The number of employers offering dental care insurance is increasing rapidly, as coverage for dental care is being offered more frequently as part of group health plans. Occasionally, dental insurance is part of a health benefits package with a single deductible called an integrated deductible, applying to both medical and dental expenses. More often, dental coverage and dental claims are handled separately, though they may be part of a larger package with a separate deductible for health insurance coverage and for dental insurance coverage. There also may be a probationary period in group dental insurance to help hold down coverage for preexisting conditions.

Some dental policies are scheduled; that is, benefits are limited to specified maximums per procedure, with first dollar coverage. Most, however, are comprehensive policies that work in much the same way as comprehensive medical expense coverage.
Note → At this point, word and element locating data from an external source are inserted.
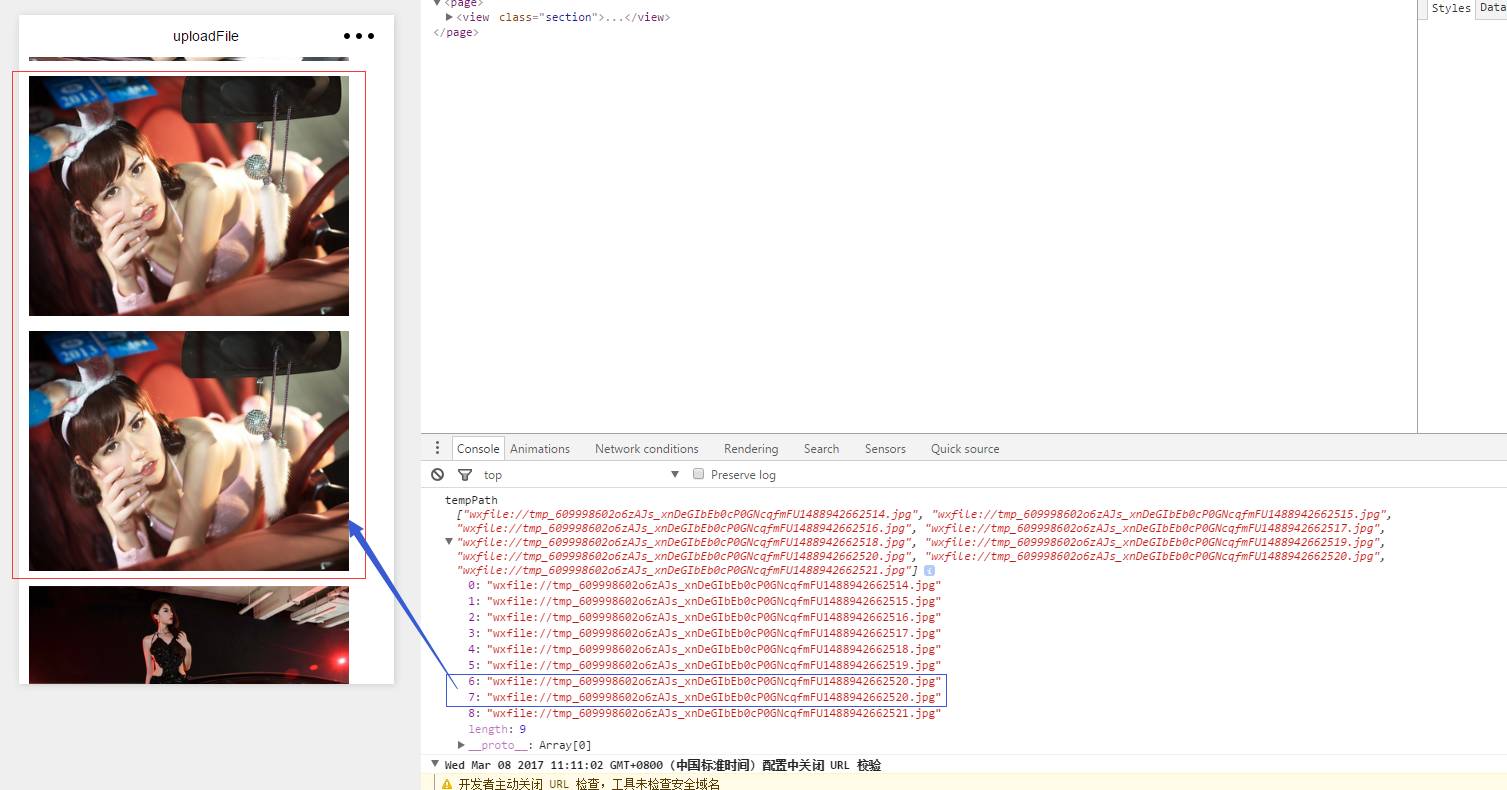Toggle the console filter funnel

464,475
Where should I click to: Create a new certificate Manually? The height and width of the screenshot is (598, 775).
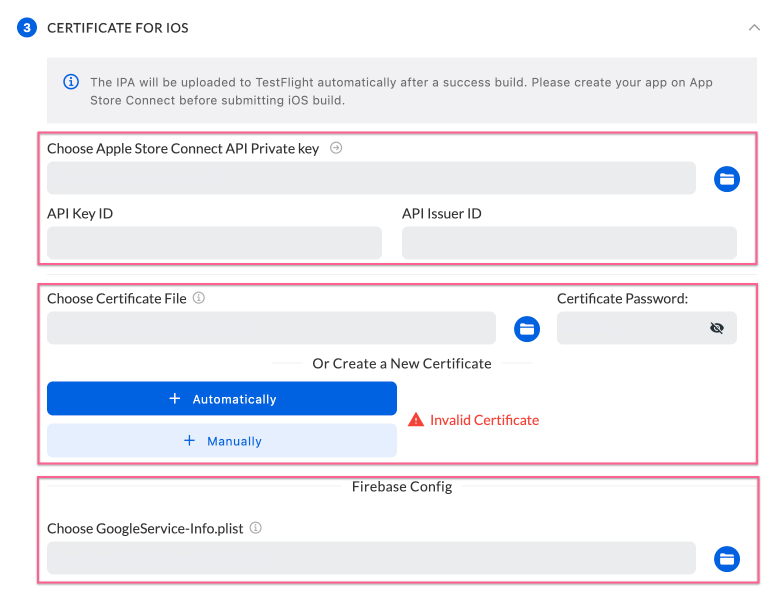tap(222, 441)
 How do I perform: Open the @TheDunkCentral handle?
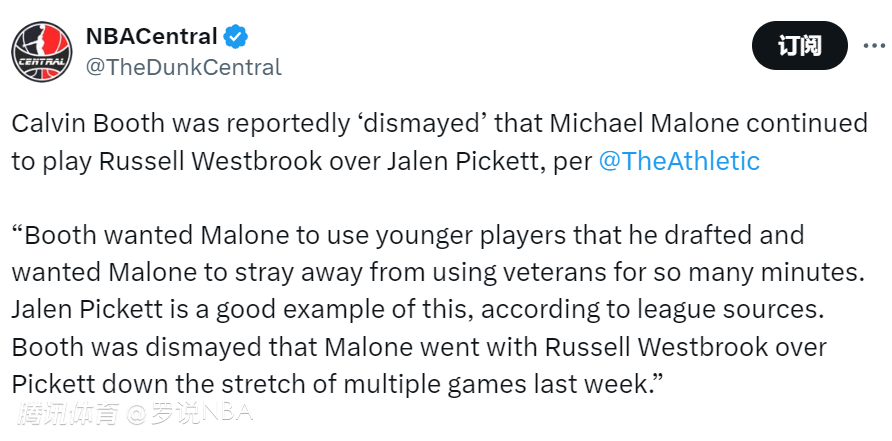183,67
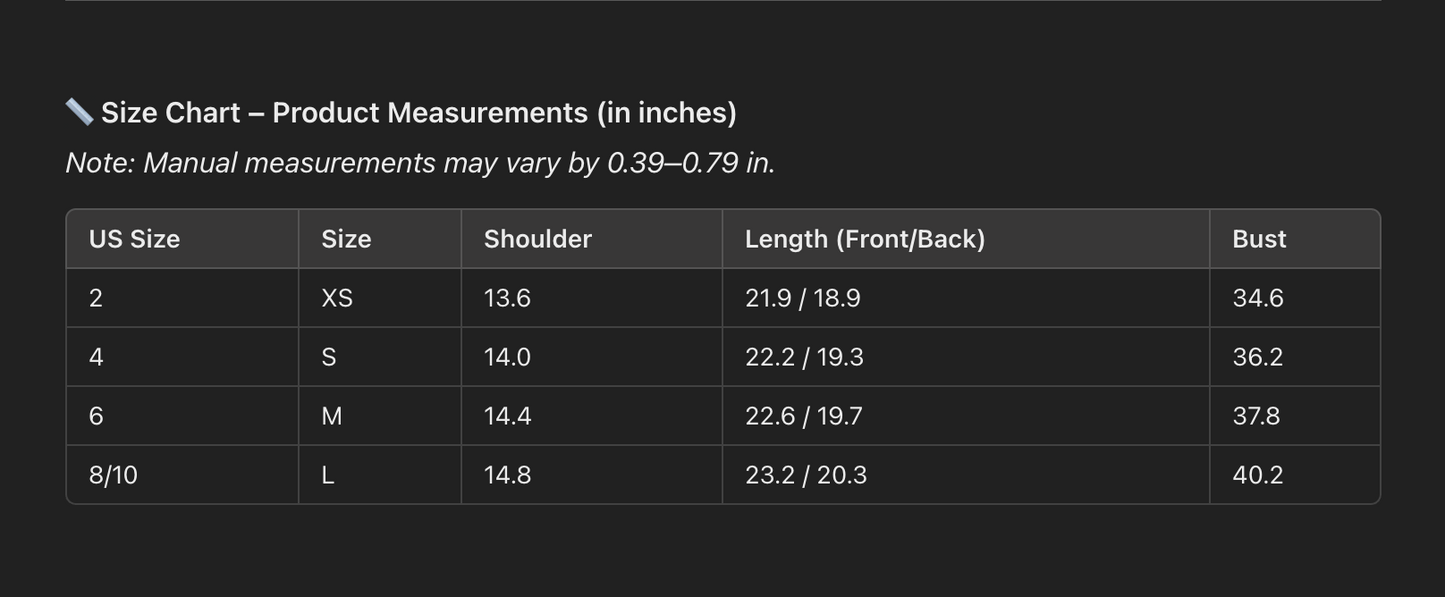Select the 40.2 bust value
The image size is (1445, 597).
click(x=1257, y=475)
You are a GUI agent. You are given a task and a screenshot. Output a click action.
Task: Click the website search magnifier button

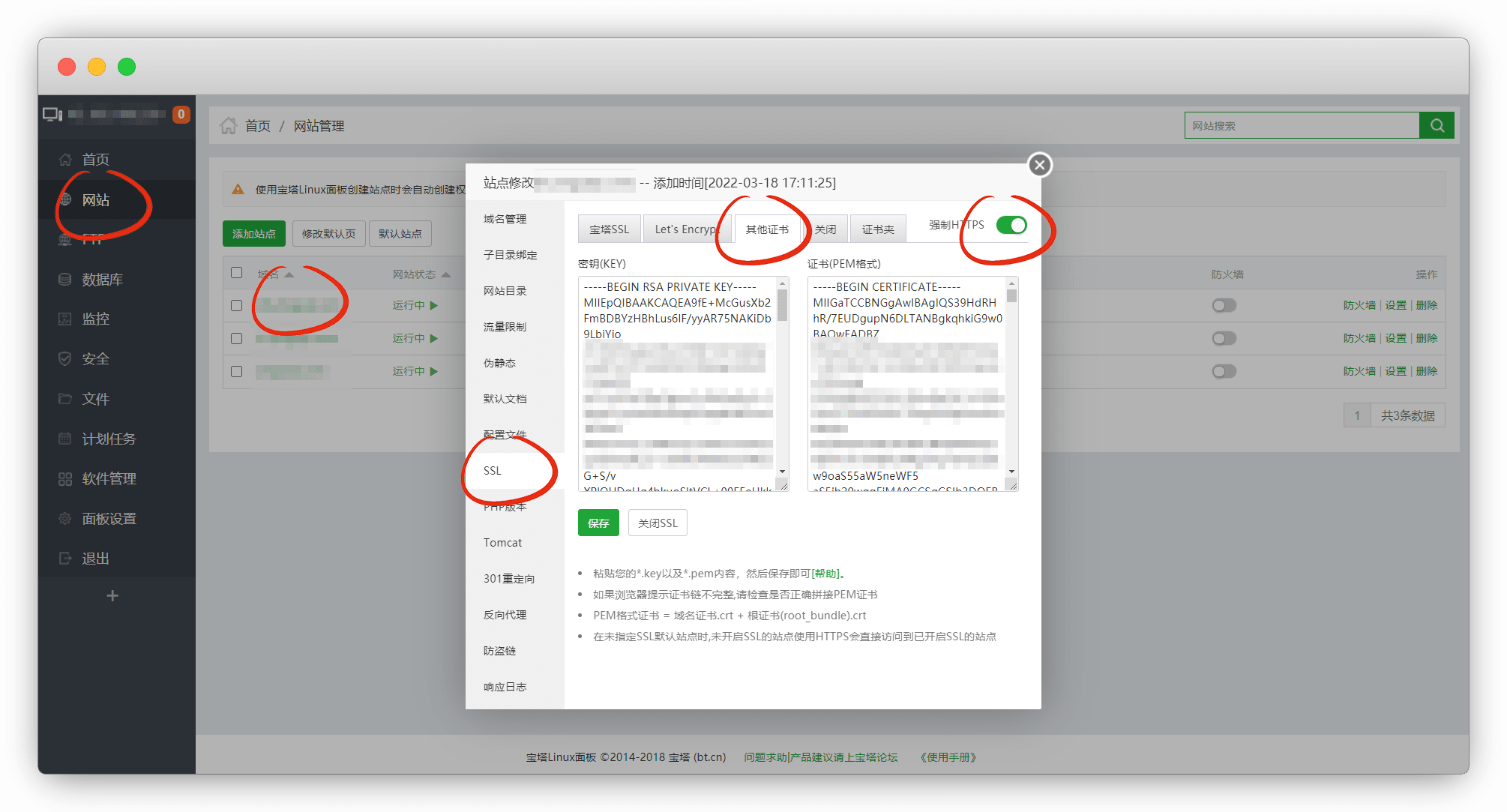tap(1437, 126)
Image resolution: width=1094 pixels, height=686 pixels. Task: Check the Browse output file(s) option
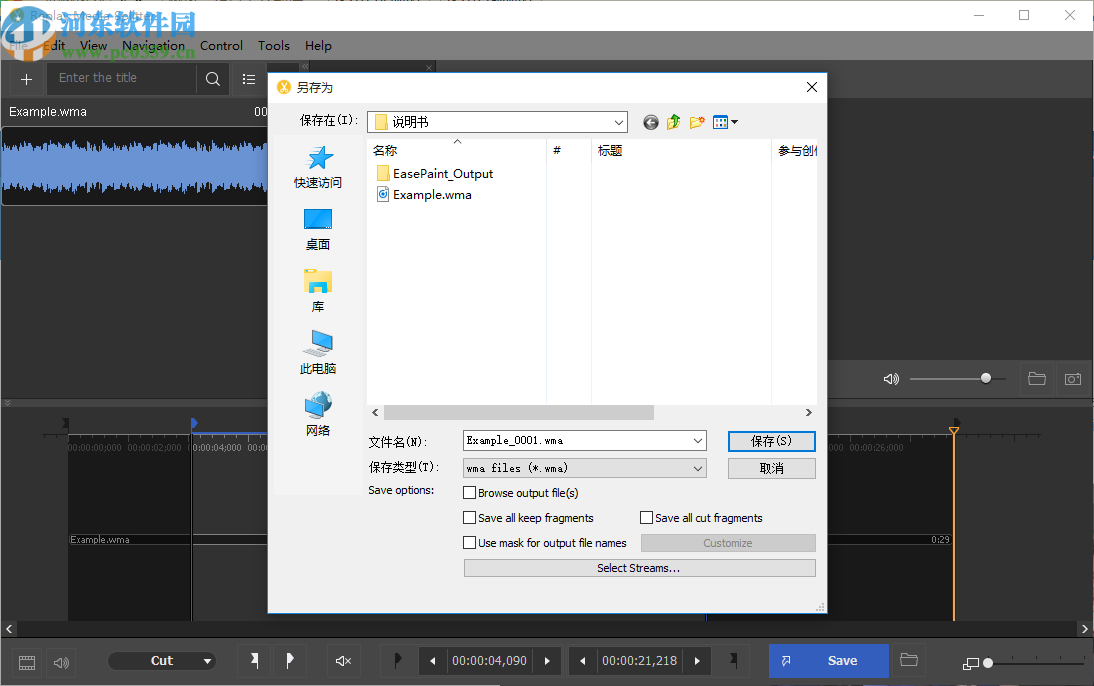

In addition to deductibles, coinsurance and maximums may also affect the level of benefits payable under a dental plan. Coinsurance percentages may apply to reimbursements that are either the reasonable and customary (R&C) type or the scheduled type. A plan based on R&C will apply coinsurance percentages to the dentist’s usual and customary fee, provided it is reasonable. This type of plan is also known as usual, customary, and reasonable (UCR) or usual and prevailing (U&P). A plan that is scheduled will apply coinsurance percentages to a schedule or list of fixed-dollar amounts for each covered benefit. Scheduled benefits are generally lower than R&C allowances.

Comprehensive dental plans usually provide routine dental care services without deductibles or coinsurance to encourage preventive dental care. Generally, there is a specified maximum dollar amount payable per year and, sometimes, per family member covered. There also may be a lifetime maximum per individual.

Non routine dental care includes the following:

o Restorative-repairing or restoring dental work that has been damaged in some way
o Oral surgery-surgery performed in the oral cavity, for example, the removal of wisdom teeth
o Endodontics-treatment of the pulp (the soft tissue substance located in the center of each tooth)
o Periodontics-treatment of the supporting structures of the teeth
o Prosthodontics-artificial replacements
o Pediatric dentistry-patient management and preventive and restorative techniques particularly suited to children and adolescents
o Oral pathology-microscopic analysis of tissue biopsy material for diagnosis of oral diseases including oral cancer
o Orthodontics-correction of irregularities of the teeth; most commonly, braces

For non routine treatments, a comprehensive policy pays a percentage, such as 80%, of the reasonable and customary charges. The patient pays an annual deductible and whatever expense remains. Typically, the deductible is per person or per family and most policies limit benefits to stated maximums per year.
Policies that provide for orthodontic care generally have separate limits and deductibles for orthodontia. The coinsurance percentage is likely to be 50% rather than the higher 75% or 80% that applies to other types of non routine dental care.

Many plans offer a selection of providers from which plan participants must choose. In some plans, if a course of treatment is expected to exceed a certain amount, say $200, a report must be submitted to the insurer by the dentist. The report describes the proposed treatment and itemizes the expected charges. The insurer reviews and evaluates this report and sends the dentist an estimate of benefits to be paid.